Visioni d'insieme

Morante, Fofi, Rohrwacher e l'incanto

Morante, Fofi, Rohrwacher e l'incanto

Tra il 1968 e il 1985 la grandissima Elsa Morante e l’ineguagliabile Goffredo Fofi si sono lungamente scritti.

Opinioni, racconti, aneddoti, l’eco continuo de L’isola di Arturo e naturalmente i convenevoli, come gli auguri di Natale.

Il 21 dicembre 1971 Elsa si siede e inizia a scrivere, chissà se con la sua amata penna verde, su quel tavolino tutto per sé, con un album da disegno poggiato sulle gambe, all’amico Goffredo. Una lettera che è un racconto, di un “un fatto vero (vero almeno in parte, e fino a un certo punto)” è diventata il mediometraggio di Alice Rohrwacher candidato all’Oscar. Morante aveva l’incanto dentro e lo spargeva come polvere magica su cose e persone. Povera, poverissima inizia a lavorare per aiutare la famiglia, con il primo stipendio compra regali per tutti in un Natale che non c’è, che nella sua casa non c’era mai stato e lei lo fa apparire con uno dei suoi incantesimi. 

Che il sortilegio della sua penna sia tale da incantare tutti, si sa, non stupisce che ne sia stato ammaliato anche Alfonso Cuaròn, produttore del mediometraggio. Elsa Morante racconta questa storia ambientata in un collegio di preti, con un priore intrallazone che si sente furbo tanto da beffare i poveri bambini che quel Natale sarebbero rimasti con lui. Tutti, tranne uno, Egidio che sente puzza di marcio. Offre una torta, una zuppa inglese, ma in realtà chiede loro di rinunciarci, un fioretto per i bambini buoni. Egidio si professa cattivo e inizia a mangiare. Il priore gonfio di rabbia vede i suoi piani infrangersi per il dissenso di uno, tra i tanti. “Un individualista! Un reazionario”. Egidio non mangerà la torta, la donerà a un cane. Non credeva a quel fioretto di opportunistica bontà. Sentiva la puzza che nelle sue pieghe si insinuava. Il senso intimo del racconto? A ognuno il suo. Morante conclude il suo racconto con due morali forse non a caso “Le vie del signore sono infinite oppure Tutte le strade portano a Roma”.
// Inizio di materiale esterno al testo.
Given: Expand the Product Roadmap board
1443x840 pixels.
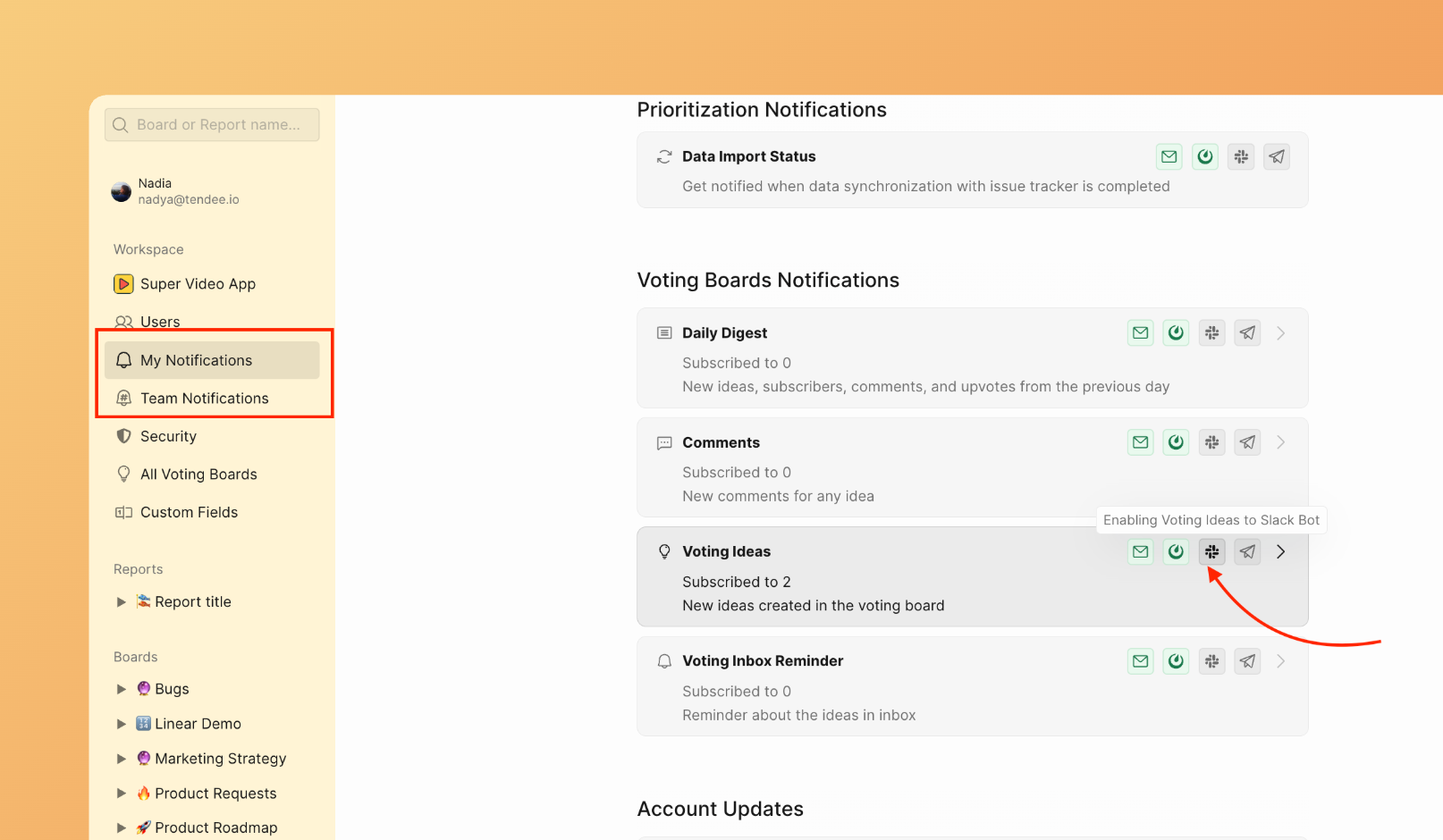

Alice Rohrwacher cambia qualcosa qui e là, non sono bambini ma bambine, non un collegio ma un orfanotrofio, c’è Serafina al posto di Egidio. Resta il cane, piccolo, sperduto, affamato, come solo un cane sa apparire. Ma il nocciolo resta, e Morante rassicura “La storia, a ogni modo è (fino ad un certo punto) vera. Non ti ho raccontato una balla. Avvenne più di 50 anni fa (esattamente, se non mi sbaglio, 53 o 54 anni fa)”.

E sul volto di Goffredo Fofi apparve l’incanto.